Previous work explored the effects of dLAN on protein and gene expression to reveal disruption in core clock components (Fonken et al., 2013a). Swiss Webster mice exposed to ∼5 lx dLAN showed attenuated rhythmic expression of Bmal1, Per1, Per2, Cry1, and Cry2 mRNA relative to mice held on LD cycles. Additionally, dLAN reduced protein expression of both PER1 and PER2 in the SCN, revealing the effects of dLAN on gene- and tissue-specific changes in expression levels for various circadian clock genes. Exposure to dLAN increased microglial cytokine expression and sickness behavior following LPS administration (Fonken et al., 2013b), implying a possible effect of dLAN on inflammatory responses similar to that of SCI. Recent studies using C57BL/6 J mice established that 5 lx dLAN can disrupt sleep patterns in young and aged mice(Panagiotou and Deboer, 2020), but had minimal behavior effect in a C57BL/6 J derivative strain, B6.129S6-Per2tm1Jt/J (Cleary-Gaffney and Coogan, 2018). Further, C57BL/6 J mice exposed to 15 lx dLAN during development had increased hippocampal inflammatory gene expression accompanied by anxiety and depressive-like symptoms in adulthood(Chen et al., 2021a). These studies suggest that this strain—commonly used for transgenic manipulation—is susceptible to circadian disruption via dLAN but may require higher levels of light exposure than other strains.

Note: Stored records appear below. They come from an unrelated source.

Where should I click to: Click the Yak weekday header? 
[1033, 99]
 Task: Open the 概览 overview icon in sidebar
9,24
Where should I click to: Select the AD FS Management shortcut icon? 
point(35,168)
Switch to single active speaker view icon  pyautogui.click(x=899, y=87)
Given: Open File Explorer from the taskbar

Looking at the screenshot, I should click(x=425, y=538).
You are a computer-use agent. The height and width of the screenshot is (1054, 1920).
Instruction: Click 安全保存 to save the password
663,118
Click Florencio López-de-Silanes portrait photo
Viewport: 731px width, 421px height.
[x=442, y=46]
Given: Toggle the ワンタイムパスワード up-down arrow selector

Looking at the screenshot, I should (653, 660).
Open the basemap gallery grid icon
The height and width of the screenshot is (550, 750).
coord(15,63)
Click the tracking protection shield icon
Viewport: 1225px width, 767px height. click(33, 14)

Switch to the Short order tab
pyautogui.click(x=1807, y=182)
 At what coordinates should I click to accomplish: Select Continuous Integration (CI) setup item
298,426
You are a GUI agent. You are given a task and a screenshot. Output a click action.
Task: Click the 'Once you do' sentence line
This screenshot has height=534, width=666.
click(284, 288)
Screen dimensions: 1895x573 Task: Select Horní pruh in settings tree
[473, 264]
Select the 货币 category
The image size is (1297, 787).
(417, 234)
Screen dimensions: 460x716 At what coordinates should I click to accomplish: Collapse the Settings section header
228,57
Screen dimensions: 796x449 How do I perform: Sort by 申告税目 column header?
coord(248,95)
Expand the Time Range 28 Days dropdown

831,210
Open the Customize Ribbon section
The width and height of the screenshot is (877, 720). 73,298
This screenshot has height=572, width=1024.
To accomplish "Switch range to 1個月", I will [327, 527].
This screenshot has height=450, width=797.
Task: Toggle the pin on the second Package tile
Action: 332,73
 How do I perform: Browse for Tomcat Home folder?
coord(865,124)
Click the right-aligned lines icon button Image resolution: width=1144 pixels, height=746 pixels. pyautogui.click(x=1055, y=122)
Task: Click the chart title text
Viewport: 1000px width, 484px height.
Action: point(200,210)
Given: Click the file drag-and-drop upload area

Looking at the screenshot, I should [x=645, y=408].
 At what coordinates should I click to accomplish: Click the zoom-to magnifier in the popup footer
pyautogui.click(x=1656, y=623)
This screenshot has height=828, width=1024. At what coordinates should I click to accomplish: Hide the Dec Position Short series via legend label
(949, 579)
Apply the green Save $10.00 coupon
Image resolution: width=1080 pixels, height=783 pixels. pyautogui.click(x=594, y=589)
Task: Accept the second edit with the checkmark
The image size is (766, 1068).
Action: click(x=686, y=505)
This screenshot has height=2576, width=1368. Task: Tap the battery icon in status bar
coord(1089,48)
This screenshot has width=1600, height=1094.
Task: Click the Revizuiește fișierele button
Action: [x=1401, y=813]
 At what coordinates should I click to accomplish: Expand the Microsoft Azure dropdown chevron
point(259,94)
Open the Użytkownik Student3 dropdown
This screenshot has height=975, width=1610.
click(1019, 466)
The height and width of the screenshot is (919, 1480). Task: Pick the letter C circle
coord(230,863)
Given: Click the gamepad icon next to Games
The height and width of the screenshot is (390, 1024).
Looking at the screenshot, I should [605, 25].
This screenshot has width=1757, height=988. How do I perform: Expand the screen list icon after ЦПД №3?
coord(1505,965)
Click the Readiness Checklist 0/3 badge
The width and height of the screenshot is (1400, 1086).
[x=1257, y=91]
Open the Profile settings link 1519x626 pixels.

Here, we predicted that exposure to dLAN after SCI may amplify SCI-elicited immune responses within the injured spinal cord, thereby exacerbating secondary damage to the lesion site and worsening recovery after SCI. To test this hypothesis, mice were divided into SCI and Sham groups. SCI mice were subjected to T9 laminectomy and moderate (65 kDyn) contusion SCI; sham animals received T9 laminectomy only. Sham and SCI mice were subsequently housed under typical light-dark conditions (LD) or newly housed in dLAN for the remainder of the study. Animals from all four experimental groups were examined over a period of 35 days post-operative (dpo). To reveal the extent that aberrant light at night shifted biology and behavior after SCI, we assessed the effects of dLAN on locomotor recovery, neuropathic pain-like behaviors, anxiety- and depressive- like behaviors, and neuroprotection.